■ Required action
In the excerpt below, what eye color is given for Jennifer?

■ Excerpt provided
+++
She wanders, heart empty, through libraries, books-

Seeking and searching, taste words found in nooks.

Another day lived, as her soul is struck thin,

Feels her way through, wondering where to begin.

Step back and you watch her, confusion and grin-

Your own life is halted, interruptions within.

Orderly patterns, the American way-

Keeps dreaming in check, plan your life, plan your day.

This creature before you, seems lost and confused,

Poor soul needs some coaching, some wisdom to use.

And you, so helpful, you’re way sets things right-

Strategy and planning mask conviction and might.

Glimpse life without judgment, expecting what’s real.

Leave room for your heart, glimpse wide without shield.

Step forth and approach an open new gate-

Move boldly in, to prepared fertile blessed fate.

Your God who created you, knew you’d be here-

Placed hazel eyed Jennifer where you would be near.

No plan you envisioned nor life had you planned

Could stop this unfolding, the work of His hand.

http://www.ifequip.com

Thoughts on Genesis 3:8-15

9.25.15

There was a trust and friendship between Eve and the serpent. This thought is difficult to even type, because it seems so wrong. It doesn’t make sense. I always thought of the serpent as an evil antagonist who tricked Eve. And this is true. But as I think of Eve, I try and picture myself there, as Eve. She is talking with the serpent and she is listening. This is what women do with friends. Our friendships are profound because we open our hearts to each other. When we are talking, we are sharing ourselves and there is intimacy. And so I realize, Eve’s heart was open and vulnerable. In her doubt, she was thirsting for something that agreed with her temptation. This desire she must have felt deep within her, that there must be more to life than this… Seems so familiar doesn’t it? That if only I had more of something, I would feel satisfied and complete. Even in the most perfect Eden, Eve’s heart wanted more. The lesson for me here is to remember that desire is a beautiful part of our story. But desire can lead us into very bad places. If we learn to let desire be what it is, and turn the desire toward God, He will fill us with His love. The joy He gives will fill our hearts in a deep and profound way. This is the mystery. This is the truth. Our spiritual journey can only be made when we let go of our pride. The movies that seem to transport us, or the music that seems to speak and move us, all tell of a happily ever after we hope to find someday. The truth is, happily ever after will come. Our lives here matter, but they are only a stepping stone path leading us into the everlasting. And in this I hold as pure hope.
+++
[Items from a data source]
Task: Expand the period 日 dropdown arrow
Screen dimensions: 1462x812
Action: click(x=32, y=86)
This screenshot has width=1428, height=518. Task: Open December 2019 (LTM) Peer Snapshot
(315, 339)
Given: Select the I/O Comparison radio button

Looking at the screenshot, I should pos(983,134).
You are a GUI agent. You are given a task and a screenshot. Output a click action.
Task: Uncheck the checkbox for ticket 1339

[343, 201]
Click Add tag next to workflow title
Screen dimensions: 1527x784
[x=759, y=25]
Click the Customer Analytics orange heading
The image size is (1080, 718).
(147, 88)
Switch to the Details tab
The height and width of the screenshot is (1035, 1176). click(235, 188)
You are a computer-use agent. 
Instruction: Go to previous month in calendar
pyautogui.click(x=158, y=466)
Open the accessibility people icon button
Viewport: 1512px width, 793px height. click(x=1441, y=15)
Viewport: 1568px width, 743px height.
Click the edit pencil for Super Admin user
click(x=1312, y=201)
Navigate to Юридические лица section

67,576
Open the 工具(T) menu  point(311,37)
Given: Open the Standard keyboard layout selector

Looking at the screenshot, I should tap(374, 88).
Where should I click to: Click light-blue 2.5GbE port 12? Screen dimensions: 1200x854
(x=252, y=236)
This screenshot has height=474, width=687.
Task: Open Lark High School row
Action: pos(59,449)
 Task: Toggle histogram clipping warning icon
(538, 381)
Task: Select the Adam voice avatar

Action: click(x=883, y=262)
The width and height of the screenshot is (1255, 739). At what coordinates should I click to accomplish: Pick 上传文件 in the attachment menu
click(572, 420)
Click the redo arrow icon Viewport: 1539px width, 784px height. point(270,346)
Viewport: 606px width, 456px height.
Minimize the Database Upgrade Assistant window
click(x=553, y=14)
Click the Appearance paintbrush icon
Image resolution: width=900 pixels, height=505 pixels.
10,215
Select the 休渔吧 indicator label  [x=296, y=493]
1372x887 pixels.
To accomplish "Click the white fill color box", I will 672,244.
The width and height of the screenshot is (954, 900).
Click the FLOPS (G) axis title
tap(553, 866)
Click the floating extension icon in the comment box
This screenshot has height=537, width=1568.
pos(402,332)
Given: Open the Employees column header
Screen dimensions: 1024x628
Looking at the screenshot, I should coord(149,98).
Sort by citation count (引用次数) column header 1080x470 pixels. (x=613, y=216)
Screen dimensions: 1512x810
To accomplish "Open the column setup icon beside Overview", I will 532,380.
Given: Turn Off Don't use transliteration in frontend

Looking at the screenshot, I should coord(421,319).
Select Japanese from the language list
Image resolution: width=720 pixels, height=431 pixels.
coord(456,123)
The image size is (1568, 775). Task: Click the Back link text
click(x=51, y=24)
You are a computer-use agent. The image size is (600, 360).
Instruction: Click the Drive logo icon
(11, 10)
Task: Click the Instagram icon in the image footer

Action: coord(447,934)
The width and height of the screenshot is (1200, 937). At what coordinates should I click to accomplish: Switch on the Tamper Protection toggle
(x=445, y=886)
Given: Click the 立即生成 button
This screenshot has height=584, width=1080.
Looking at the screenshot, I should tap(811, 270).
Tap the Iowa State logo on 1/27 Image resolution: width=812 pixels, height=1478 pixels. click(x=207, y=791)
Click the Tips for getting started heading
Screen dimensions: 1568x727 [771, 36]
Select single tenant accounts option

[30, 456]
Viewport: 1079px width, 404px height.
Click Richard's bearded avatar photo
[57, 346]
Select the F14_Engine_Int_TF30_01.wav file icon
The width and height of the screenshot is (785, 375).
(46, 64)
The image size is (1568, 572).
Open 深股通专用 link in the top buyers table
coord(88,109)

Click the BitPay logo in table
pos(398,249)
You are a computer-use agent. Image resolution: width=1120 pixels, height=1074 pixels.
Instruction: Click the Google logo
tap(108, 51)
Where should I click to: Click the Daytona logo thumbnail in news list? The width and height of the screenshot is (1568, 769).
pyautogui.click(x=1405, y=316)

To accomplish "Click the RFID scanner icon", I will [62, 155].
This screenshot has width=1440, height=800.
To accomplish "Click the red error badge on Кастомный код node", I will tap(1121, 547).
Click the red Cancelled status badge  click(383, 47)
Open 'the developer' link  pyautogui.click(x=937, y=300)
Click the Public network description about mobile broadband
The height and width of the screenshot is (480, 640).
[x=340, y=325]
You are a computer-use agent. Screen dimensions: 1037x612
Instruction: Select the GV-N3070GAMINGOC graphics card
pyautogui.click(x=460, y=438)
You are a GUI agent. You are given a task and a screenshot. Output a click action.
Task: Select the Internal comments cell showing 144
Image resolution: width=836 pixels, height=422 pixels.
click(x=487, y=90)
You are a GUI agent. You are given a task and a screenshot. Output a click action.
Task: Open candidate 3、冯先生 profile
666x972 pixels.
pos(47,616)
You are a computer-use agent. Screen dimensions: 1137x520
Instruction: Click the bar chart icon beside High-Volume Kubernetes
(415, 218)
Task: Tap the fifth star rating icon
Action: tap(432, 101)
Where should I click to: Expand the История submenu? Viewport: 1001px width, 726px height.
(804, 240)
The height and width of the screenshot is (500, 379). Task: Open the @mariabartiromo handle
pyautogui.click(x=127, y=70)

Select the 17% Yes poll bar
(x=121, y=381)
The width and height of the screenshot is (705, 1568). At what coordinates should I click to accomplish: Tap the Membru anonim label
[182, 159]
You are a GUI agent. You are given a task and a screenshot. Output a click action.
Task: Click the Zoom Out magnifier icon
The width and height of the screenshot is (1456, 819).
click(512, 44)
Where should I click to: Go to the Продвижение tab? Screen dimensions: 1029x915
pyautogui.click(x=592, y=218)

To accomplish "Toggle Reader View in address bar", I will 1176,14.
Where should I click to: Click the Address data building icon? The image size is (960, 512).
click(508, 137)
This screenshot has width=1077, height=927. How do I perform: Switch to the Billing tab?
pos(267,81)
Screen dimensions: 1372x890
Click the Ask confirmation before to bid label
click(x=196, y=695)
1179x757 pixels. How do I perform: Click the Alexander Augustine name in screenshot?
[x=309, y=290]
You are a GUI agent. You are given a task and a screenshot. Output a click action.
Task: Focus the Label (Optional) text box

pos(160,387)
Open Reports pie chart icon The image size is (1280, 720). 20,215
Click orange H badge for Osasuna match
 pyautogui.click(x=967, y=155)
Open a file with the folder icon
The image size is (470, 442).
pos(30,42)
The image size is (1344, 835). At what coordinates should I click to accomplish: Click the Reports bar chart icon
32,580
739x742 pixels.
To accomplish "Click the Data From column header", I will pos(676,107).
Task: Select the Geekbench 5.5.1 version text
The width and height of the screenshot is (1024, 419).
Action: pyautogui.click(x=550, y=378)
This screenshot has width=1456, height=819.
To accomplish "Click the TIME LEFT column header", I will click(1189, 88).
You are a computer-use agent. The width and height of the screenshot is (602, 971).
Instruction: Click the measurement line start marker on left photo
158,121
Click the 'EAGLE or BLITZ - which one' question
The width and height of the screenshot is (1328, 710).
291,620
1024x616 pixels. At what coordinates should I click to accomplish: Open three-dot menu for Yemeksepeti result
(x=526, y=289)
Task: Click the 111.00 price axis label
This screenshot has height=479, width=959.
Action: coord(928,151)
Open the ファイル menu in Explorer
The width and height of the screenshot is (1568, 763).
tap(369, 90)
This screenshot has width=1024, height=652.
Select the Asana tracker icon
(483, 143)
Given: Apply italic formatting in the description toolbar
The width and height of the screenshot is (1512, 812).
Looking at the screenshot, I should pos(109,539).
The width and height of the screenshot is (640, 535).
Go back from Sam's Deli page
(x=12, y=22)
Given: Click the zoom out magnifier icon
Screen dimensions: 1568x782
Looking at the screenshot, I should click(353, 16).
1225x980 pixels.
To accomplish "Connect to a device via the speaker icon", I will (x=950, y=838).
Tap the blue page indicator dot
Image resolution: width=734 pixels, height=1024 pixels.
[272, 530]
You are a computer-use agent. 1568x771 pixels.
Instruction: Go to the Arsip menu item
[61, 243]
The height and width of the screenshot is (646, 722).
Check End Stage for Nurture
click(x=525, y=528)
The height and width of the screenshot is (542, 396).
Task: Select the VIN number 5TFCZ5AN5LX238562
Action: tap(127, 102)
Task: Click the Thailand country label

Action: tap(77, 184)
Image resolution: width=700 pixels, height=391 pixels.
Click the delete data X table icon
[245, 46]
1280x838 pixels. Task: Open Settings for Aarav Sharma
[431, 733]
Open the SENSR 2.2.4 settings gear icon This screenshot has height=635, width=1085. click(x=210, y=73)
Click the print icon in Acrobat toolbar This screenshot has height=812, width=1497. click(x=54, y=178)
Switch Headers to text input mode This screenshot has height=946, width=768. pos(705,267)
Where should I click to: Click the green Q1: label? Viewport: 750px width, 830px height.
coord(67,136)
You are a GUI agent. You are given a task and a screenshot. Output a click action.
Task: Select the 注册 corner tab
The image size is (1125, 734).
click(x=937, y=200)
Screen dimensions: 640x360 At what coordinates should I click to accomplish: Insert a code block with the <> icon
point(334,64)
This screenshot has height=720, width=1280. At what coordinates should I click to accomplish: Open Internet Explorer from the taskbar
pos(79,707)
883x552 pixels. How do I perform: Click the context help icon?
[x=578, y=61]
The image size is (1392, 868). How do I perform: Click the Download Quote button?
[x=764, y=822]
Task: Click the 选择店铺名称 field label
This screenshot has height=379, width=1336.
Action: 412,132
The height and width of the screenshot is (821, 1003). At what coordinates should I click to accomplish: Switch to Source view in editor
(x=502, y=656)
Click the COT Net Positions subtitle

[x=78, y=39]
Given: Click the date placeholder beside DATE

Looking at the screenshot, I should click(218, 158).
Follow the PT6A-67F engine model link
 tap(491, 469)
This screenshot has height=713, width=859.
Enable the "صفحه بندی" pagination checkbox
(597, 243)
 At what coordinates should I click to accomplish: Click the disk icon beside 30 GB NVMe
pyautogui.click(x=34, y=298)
+++
■ Answer space
Hazel.